Many people, especially young people, are concerned about the future of the planet: as well they should be. But the answer to these problems will not to be found with the Greens, because they are wedded to the very capitalist system that has created the crisis in the first place.

One of the arguments advanced by Greens’ supporters against a socialist perspective is the assertion that action on the environment must take priority over all other considerations ... practical measures, they insist, must take priority over considerations about changing the social system.
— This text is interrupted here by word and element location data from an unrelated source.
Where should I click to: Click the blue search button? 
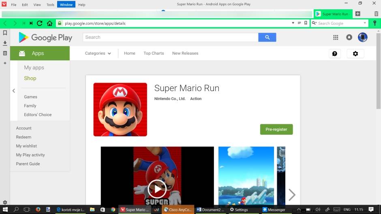[267, 37]
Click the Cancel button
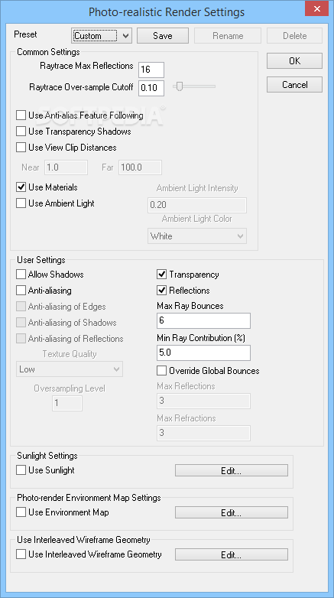The image size is (334, 598). click(x=294, y=85)
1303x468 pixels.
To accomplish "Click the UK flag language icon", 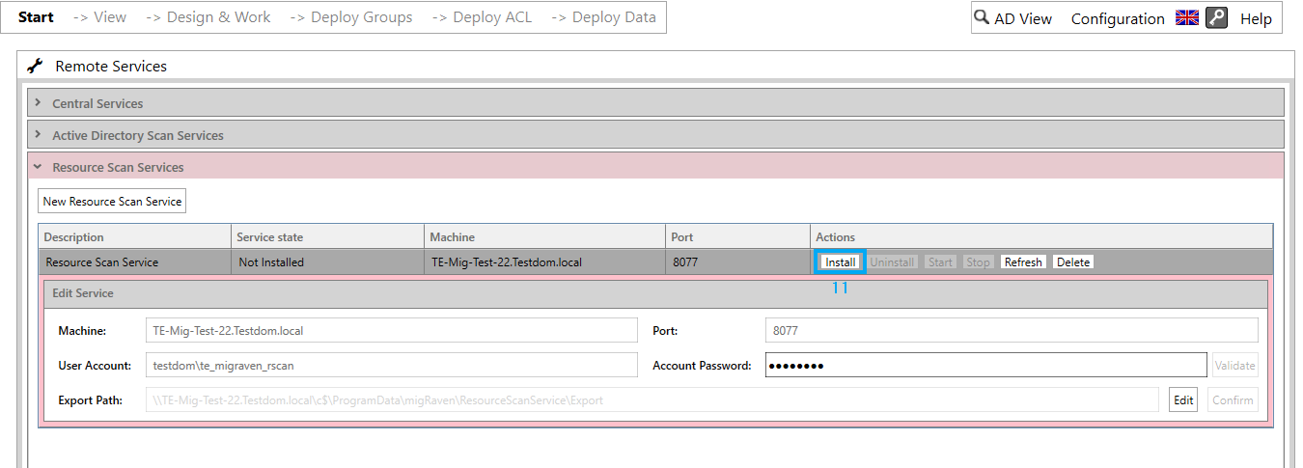I will tap(1186, 17).
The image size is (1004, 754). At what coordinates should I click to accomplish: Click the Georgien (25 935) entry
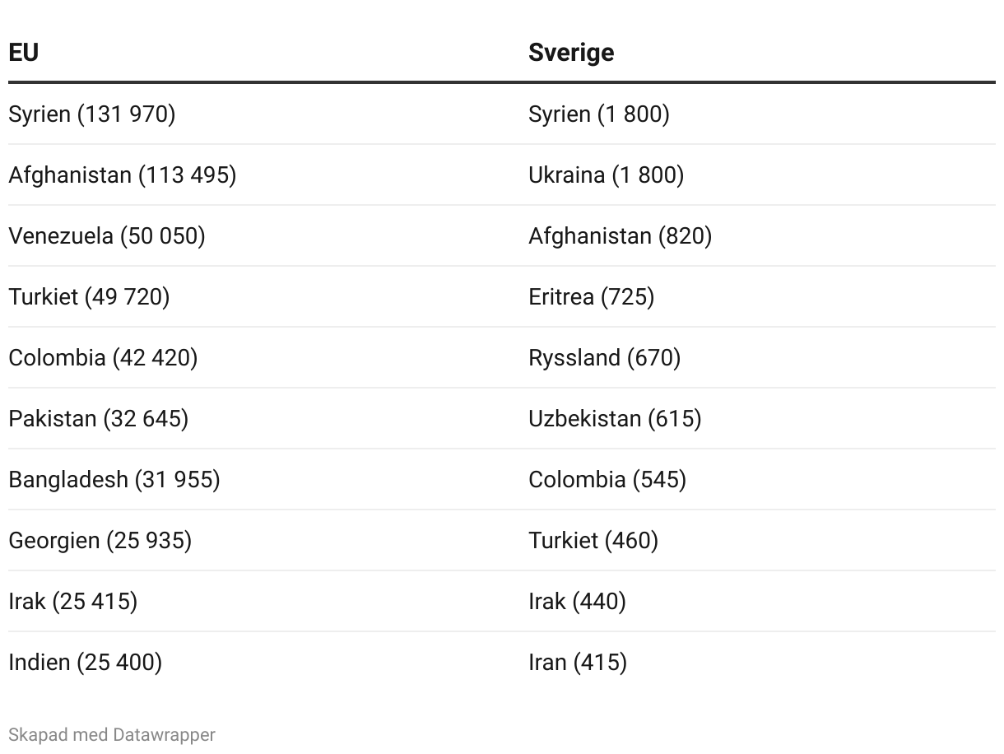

But the overturn of the capitalist market and profit system is the only viable basis, the pre-condition, for the development of a rational global plan that will ensure the preservation and enhancement of the natural environment.

Pressed on this point, Greens supporters will often advance the claim that the problem lies with inherent greed in human beings, or that the earth’s population must be drastically reduced in a kind of 21st century holocaust.

New technologies

Let us consider another burning issue—jobs and, more broadly, the living standards and social position of the working class. At the start of this election campaign, Ford announced the slashing of hundreds of jobs. Many more are threatened, not only in the car and components industries but across the range of manufacturing. And not just in manufacturing. The digitisation of many activities in the so-called service industries means that jobs that once appeared to be immobile can be outsourced to anywhere in the world.

The globalisation of production has created, in some ways for the first time in history, a truly international labour market. And, as has happened so often in the past, this vast change has initially advantaged the capitalist owners of the means of production.

Every day workers all over the world are under the threat that if they do not increase productivity and take wage cuts, their jobs will be outsourced. No wonder that, as a whole series of statistics demonstrates, one of the chief sources of profit today is the decline of the share of labour in national income.

How can the working class deal with this? Are there any lessons that can be drawn from the past? At the beginning of the Industrial Revolution, the hand loom weavers confronted the introduction of new technology with machine-breaking. One can understand why. But the working class only began to go forward when it based itself on the new developments in the productive forces, and when it built its organisations and organised its struggles in line with those developments. That has been the case throughout the history of the international workers’ movement.

Today, the globalisation of production presents the working class with new challenges. And, as throughout its history, it cannot look back—in any case there never was a “golden age”—but must consciously base itself on the possibilities contained in the new processes of production themselves. Because these are truly immense.

The globalisation of production has forged the objective unity of the working class at a level never achieved before. This does not mean the problems are automatically resolved ... far from it. The occasion, as Abraham Lincoln remarked in another context, is piled high with difficulties. The task is to rise to the occasion.

The objective conditions for meeting this challenge are already in existence—or rapidly coming into being. The working class in China, in Vietnam, in Europe, in the United States, in Australia, confronts the same transnational corporations, banks and financial institutions which, in whatever country they are operating, carry out a constant battle to remain “internationally competitive.”

The working class can only advance on the basis of an international socialist perspective that seeks to utilise the vast advances in the productive forces made possible by new technology and the processes of globalisation to take forward the social and economic interests of humanity as a whole, rather than the accumulation of profits for a few.

The achievement of this task requires the construction of an international organization, striving to consciously unify the working class on the basis of this perspective. That is the goal of our movement, the Socialist Equality Party and the International Committee of the Fourth International. We urge you to give it your most urgent consideration and join the world party of socialist revolution.